>>

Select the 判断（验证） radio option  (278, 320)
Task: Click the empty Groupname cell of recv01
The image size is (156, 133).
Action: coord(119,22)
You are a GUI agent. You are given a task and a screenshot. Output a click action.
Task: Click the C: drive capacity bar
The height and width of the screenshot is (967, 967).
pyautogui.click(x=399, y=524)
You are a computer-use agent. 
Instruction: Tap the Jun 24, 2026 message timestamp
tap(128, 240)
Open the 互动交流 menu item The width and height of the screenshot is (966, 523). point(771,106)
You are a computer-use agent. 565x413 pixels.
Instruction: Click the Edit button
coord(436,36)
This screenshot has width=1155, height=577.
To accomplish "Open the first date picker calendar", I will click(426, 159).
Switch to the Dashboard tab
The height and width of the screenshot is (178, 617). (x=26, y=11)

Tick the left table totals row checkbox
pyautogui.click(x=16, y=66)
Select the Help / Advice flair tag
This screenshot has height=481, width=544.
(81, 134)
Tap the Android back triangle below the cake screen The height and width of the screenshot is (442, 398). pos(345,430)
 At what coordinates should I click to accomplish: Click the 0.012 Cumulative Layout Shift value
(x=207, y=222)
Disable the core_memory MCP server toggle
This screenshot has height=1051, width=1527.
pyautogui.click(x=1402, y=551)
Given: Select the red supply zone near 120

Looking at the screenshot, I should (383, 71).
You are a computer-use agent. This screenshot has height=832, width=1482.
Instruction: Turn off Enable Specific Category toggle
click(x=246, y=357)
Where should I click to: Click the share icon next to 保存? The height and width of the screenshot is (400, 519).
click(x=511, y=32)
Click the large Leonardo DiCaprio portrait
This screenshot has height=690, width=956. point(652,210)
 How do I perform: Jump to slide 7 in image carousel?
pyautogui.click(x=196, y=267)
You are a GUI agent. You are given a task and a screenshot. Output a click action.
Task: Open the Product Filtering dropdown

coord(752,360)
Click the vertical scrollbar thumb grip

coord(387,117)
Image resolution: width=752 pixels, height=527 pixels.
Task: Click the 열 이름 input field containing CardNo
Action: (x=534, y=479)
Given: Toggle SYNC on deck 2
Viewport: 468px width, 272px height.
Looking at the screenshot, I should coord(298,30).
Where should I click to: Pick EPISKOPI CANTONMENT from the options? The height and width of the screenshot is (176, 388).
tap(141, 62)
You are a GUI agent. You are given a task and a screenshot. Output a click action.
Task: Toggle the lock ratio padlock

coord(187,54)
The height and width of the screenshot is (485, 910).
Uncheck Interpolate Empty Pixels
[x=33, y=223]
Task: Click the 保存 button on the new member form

<<

» **EXERCISE**
Start at the line holding "Task: Open the Product Filtering dropdown" and retype each line through the end of the material above, both included.

» **EXERCISE OUTPUT**
Task: Open the Product Filtering dropdown

coord(752,360)
Click the vertical scrollbar thumb grip

coord(387,117)
Image resolution: width=752 pixels, height=527 pixels.
Task: Click the 열 이름 input field containing CardNo
Action: (x=534, y=479)
Given: Toggle SYNC on deck 2
Viewport: 468px width, 272px height.
Looking at the screenshot, I should coord(298,30).
Where should I click to: Pick EPISKOPI CANTONMENT from the options? The height and width of the screenshot is (176, 388).
tap(141, 62)
You are a GUI agent. You are given a task and a screenshot. Output a click action.
Task: Toggle the lock ratio padlock

coord(187,54)
The height and width of the screenshot is (485, 910).
Uncheck Interpolate Empty Pixels
[x=33, y=223]
Task: Click the 保存 button on the new member form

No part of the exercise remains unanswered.